# what is the best oil for a gas generator..



## mldollins (Jun 21, 2008)

My new ginny gives me several recommendations depending on weather....

sae 30, 10w30, 5w30...

I intend to use it when theres an emergency...winter or summer....

which would be the best all around????

I was thinking 5w30.....not sure....


----------



## timfromohio (Jun 19, 2007)

Perhaps a "middle of the road" weight, but synthetic. That's what I'm planning on.

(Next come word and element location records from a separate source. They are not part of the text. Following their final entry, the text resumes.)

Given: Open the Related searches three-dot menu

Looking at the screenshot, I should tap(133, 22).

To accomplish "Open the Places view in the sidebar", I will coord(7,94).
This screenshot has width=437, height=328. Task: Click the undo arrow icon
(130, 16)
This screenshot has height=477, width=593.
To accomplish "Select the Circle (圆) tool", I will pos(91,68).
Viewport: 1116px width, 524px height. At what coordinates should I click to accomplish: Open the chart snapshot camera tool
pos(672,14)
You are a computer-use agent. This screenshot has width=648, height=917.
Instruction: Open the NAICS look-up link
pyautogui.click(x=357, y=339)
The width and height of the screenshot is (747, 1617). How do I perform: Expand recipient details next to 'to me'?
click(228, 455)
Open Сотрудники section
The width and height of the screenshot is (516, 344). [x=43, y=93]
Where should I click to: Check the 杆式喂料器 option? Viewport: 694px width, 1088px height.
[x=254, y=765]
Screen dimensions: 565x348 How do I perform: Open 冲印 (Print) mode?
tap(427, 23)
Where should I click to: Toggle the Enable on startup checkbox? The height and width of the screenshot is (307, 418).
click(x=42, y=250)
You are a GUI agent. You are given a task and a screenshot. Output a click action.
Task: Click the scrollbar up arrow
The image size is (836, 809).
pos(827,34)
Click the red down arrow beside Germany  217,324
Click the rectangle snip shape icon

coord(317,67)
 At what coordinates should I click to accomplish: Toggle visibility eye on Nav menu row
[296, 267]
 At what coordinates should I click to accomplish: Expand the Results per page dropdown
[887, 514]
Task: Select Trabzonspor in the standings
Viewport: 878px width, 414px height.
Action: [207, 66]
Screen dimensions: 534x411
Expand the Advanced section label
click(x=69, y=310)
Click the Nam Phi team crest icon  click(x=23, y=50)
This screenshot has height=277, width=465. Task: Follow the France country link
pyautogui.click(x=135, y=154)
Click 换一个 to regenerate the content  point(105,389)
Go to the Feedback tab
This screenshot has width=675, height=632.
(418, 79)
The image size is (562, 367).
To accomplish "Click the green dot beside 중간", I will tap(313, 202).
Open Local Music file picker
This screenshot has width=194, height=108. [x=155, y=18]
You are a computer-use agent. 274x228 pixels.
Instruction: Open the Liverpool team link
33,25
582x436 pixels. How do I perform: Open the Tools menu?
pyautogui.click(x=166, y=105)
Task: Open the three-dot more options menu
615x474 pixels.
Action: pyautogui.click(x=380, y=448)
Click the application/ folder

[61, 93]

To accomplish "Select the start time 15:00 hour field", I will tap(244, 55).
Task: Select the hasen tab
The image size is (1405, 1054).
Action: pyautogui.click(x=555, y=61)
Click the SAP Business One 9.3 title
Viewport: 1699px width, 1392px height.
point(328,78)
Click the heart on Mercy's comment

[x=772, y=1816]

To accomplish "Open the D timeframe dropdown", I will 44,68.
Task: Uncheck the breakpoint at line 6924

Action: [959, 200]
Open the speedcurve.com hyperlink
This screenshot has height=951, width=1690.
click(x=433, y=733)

Especially if you need to pull start the generator in winter.


----------



## GREENCOUNTYPETE (Jul 25, 2006)

If you go with full synthetic 10w30 it shouldn't be a problem 

my tiller came with chart for outdoor temp chart as to what oil to use
but if full synthetic 10w30 was used it required no change 

my tiller is a 7 horse briggs with ohv on a simplicity 7016rt


----------



## GREENCOUNTYPETE (Jul 25, 2006)

start and run 15 minutes every month with a load like a halogen light somthing to give a moderate draw 

there is a reason fire departments start every gas engine every month weather it is used or not. they don't want surprises 

also turn off the fule and let it run dry after disconnecting your load each time , if the load is just a light diconecting is not as important , that is to avoide spikes that could damage electronics , but run it dry carbs run dry need less maintainice than carbs that sit with gas in them. and put stabalizer in the gas used


----------



## Jim-mi (May 15, 2002)

Might be over kill but I like the 'good' synthetic stuff.
10-30 is good.
Make sure there is no load on the genny when you start it.
Your being kind to the genny if you let it warm up a bit before applying the load.


----------